En cette matinée du mardi 22 janvier, c’est une fumée orange-jaunâtre qui s’est échappée des cheminées de l’une des usines du complexe industriel du Groupe chimique tunisien (GCT), provoquant des cas de difficultés respiratoires. Il s’agit d’une entreprise publique, qui a implanté un de ces complexes à proximité de la ville de Gabès, à 400 kilomètres au sud de Tunis, en 1972, et qui produit, exporte et traite le phosphate naturel pour le transformer en engrais chimique destiné à l’agriculture intensive.

Vidéo tournée mardi, montrant la fumée s'échappant d'une cheminée de l'usine du GCT.

Vidéo tournée en direct, avec la mention "Ghannouch maintenant", Ghannouch étant une petite commune de l'agglomération de Gabès.

À la gare de transport de marchandises et de phosphate de Ghannouch, près de la ville de Gabès, les pompiers sont intervenus pour secourir des employés qui ont souffert d’une détresse respiratoire, après l’émanation de gaz des cheminées de l’usine.
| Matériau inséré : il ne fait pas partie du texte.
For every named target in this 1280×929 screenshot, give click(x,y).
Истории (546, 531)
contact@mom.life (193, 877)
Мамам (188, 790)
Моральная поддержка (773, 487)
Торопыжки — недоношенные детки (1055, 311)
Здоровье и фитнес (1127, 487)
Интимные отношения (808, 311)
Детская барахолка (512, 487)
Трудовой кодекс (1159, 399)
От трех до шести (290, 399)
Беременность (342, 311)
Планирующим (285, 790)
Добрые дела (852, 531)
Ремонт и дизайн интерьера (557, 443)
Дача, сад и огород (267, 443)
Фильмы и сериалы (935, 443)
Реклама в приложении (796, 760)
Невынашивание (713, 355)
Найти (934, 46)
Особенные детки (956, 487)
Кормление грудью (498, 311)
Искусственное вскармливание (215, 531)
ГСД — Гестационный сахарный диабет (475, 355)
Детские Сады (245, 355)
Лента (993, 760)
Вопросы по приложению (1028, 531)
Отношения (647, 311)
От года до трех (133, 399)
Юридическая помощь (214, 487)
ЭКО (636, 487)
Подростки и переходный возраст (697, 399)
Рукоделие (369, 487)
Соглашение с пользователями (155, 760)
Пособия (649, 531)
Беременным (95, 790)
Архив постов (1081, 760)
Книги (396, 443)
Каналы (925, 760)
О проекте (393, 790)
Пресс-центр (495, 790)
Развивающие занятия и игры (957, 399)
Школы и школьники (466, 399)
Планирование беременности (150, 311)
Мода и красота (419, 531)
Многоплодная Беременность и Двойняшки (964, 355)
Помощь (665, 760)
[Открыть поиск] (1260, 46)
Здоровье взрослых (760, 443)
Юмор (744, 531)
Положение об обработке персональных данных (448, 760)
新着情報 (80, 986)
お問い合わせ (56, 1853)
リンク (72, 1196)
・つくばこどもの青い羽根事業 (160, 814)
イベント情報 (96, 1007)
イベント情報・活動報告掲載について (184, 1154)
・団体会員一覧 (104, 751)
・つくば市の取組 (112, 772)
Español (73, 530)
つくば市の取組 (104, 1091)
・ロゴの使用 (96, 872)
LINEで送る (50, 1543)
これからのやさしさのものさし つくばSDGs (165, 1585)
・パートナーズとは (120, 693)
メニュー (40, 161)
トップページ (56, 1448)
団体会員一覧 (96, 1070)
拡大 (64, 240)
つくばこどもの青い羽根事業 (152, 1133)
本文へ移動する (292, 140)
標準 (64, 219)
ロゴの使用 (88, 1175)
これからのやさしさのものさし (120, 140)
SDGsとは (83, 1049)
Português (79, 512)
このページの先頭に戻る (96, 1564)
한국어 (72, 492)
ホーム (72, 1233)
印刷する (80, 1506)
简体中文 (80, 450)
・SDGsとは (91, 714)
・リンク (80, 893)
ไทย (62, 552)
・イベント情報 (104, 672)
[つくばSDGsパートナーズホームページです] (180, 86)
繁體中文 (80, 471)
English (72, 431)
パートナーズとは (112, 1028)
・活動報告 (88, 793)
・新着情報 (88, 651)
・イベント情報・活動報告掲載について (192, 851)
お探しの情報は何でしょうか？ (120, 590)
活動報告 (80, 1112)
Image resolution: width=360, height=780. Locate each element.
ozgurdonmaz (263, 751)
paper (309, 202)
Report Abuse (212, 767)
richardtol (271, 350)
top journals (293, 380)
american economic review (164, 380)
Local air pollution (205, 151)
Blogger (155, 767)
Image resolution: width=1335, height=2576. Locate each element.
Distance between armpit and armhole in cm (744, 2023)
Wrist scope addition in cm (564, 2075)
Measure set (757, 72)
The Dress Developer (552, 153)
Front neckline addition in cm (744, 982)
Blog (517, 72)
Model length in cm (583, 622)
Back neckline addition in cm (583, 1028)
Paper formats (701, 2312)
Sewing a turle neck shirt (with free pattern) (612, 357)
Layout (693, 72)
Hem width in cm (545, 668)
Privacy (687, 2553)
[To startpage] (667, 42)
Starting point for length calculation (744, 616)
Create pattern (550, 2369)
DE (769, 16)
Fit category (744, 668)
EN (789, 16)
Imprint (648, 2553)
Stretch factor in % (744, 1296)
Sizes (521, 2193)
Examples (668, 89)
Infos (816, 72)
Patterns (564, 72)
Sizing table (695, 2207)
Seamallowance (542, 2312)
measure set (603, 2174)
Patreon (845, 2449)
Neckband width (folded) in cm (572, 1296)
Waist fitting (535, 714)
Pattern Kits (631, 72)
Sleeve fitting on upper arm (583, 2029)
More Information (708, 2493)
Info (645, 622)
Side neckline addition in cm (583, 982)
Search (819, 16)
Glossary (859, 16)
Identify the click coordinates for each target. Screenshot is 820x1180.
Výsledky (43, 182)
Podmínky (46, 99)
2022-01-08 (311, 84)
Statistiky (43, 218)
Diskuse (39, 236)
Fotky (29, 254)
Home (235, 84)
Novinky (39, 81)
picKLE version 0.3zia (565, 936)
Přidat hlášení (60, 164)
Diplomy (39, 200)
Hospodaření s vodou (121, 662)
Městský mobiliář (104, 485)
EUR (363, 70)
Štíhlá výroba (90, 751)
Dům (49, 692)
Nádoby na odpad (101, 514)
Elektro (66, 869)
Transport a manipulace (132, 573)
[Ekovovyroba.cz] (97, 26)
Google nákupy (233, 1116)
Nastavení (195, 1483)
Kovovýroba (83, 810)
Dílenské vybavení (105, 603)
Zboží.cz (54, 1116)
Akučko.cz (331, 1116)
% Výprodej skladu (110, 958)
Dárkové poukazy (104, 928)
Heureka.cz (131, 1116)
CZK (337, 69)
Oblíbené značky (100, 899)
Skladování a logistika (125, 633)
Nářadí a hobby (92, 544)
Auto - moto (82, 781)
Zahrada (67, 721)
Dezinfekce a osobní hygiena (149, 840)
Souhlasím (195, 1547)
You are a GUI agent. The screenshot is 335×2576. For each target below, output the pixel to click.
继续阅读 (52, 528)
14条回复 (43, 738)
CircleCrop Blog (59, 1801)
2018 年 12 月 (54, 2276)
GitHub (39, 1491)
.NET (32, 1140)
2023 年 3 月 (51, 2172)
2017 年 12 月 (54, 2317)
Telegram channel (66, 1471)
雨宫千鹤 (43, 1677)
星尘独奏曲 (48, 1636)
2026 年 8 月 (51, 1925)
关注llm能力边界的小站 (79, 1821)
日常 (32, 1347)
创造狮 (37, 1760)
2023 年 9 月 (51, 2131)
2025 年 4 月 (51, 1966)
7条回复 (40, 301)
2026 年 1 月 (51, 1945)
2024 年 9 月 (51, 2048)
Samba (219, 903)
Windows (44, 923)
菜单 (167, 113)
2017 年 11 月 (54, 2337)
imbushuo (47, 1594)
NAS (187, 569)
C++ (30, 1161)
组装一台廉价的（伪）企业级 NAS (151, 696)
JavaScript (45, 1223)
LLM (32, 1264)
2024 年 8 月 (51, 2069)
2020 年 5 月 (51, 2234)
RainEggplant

Le lendemain, deux manifestations ont eu lieu, l’une à Gabès, l’autre à Tunis, réunissant les habitants en colère :

Vidéo de la manifestation qui a eu lieu, l'après-midi du mercredi 23 janvier, à Gabès. Parmi les slogans criés par les participants, on entend : "Le peuple veut le démantèlement des unités !" et "Gabès, Gabès, tu es opprimée par la pollution et le gouvernement !"

En août 2018, des centaines de poissons avaient été empoisonnés à Chott Essalem, toujours à proximité de la zone industrielle du GCT, à cause d’une opération de dégazage.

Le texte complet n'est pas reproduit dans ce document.